Eriol sintió su cuerpo pesado, él no era una persona que le gustara estar en el hospital y menos en calidad de enfermo o convaleciente. Recordó lo que había sucedido la noche anterior –"No era necesario ser un genio para saber quién era el causante de todo. Fei Wang Reed, ese hombre aun no abandonaba la idea de eliminar a la supuestas personas que lo habían humillado en el pasado"- se acomodó y sintió una punzada en su hombro. –"Esa herida, si la hubiera recibido Sakura o Shaoran no hubiera significado mucho. La herida era más que nada superficial, pero los efectos que se creían que tenían sobre él, sobre el mago Clow Reed o su descendiente eran lo peor. No les podía decir a los demás lo que estaba pasando, seria una pequeña ventaja para él"- cerró los ojos agotado y comenzó a irse de la realidad, pero un ruido en la habitación lo hizo abrir los ojos. Todo parecía tan extraño, tan brillante, como un sueño.
Ella estaba a su lado. Su hermoso cabello azabache que le llegaba cerca de los muslos brillaba con la luz del sol y sus ojos penetrantes, oscuros estaba sobre él, devorándolo.
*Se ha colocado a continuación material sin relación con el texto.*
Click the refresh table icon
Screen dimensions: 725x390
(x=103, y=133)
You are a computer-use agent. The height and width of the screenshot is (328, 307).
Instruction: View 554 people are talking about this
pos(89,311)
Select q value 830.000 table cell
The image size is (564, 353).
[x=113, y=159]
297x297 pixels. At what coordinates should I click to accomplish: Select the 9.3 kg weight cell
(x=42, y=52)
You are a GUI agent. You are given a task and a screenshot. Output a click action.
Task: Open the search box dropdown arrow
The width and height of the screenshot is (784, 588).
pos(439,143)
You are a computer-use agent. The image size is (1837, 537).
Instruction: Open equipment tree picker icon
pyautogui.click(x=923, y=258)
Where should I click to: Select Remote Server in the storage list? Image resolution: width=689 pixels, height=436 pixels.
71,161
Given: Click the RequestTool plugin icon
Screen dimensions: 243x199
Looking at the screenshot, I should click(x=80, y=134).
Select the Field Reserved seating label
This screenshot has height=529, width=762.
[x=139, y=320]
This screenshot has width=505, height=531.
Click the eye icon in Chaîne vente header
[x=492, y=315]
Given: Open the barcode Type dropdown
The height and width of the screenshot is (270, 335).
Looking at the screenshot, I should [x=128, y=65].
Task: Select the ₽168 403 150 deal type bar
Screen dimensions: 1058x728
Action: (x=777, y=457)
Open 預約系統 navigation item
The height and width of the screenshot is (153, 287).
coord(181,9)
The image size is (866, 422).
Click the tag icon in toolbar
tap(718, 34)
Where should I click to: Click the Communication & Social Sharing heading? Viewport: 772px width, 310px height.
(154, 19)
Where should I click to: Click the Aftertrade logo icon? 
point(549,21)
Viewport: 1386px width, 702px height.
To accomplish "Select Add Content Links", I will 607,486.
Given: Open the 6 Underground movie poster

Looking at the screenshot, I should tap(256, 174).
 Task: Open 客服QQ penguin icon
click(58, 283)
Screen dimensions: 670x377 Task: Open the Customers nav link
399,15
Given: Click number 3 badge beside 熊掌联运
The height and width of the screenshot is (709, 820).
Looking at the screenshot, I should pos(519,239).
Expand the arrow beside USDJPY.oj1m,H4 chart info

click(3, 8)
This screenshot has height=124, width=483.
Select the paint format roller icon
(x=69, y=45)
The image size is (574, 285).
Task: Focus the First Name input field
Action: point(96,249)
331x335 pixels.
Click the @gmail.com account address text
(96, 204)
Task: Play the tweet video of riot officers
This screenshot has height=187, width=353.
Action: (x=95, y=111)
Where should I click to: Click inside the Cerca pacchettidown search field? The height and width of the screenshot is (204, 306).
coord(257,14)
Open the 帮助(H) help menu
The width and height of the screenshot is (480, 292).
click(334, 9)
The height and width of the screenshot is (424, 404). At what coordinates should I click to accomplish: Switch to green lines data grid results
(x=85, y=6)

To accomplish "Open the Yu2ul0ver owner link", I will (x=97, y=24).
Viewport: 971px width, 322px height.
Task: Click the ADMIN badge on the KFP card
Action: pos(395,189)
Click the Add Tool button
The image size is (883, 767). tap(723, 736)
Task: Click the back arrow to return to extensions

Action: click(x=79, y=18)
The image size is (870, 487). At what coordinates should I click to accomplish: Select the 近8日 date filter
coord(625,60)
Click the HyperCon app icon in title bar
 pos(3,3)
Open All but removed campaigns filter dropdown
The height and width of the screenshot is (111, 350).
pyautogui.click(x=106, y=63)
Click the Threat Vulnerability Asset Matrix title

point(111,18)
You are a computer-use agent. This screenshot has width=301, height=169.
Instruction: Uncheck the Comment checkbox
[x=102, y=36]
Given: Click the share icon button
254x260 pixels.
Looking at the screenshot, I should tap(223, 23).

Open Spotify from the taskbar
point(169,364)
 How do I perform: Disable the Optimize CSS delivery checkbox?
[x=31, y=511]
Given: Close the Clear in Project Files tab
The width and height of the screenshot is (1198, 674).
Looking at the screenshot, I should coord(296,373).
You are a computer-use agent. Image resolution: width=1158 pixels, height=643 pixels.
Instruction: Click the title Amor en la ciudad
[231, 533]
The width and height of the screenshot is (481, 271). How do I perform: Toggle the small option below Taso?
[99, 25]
Alzo su mano para tocarla, pero ella la tomó y la beso. Se sentó en el borde de la cama y se acercó a él hasta que su respiración estuvo tan cerca que él pudo sentirla
-Tomoyo- ella hizo que él le acariciara el rostro con su mano y junto sus labios con los de él. Él olor de su fragancia quedo grabada en su memoria. –Quédate conmigo- le dijo mientras se quedaba dormido.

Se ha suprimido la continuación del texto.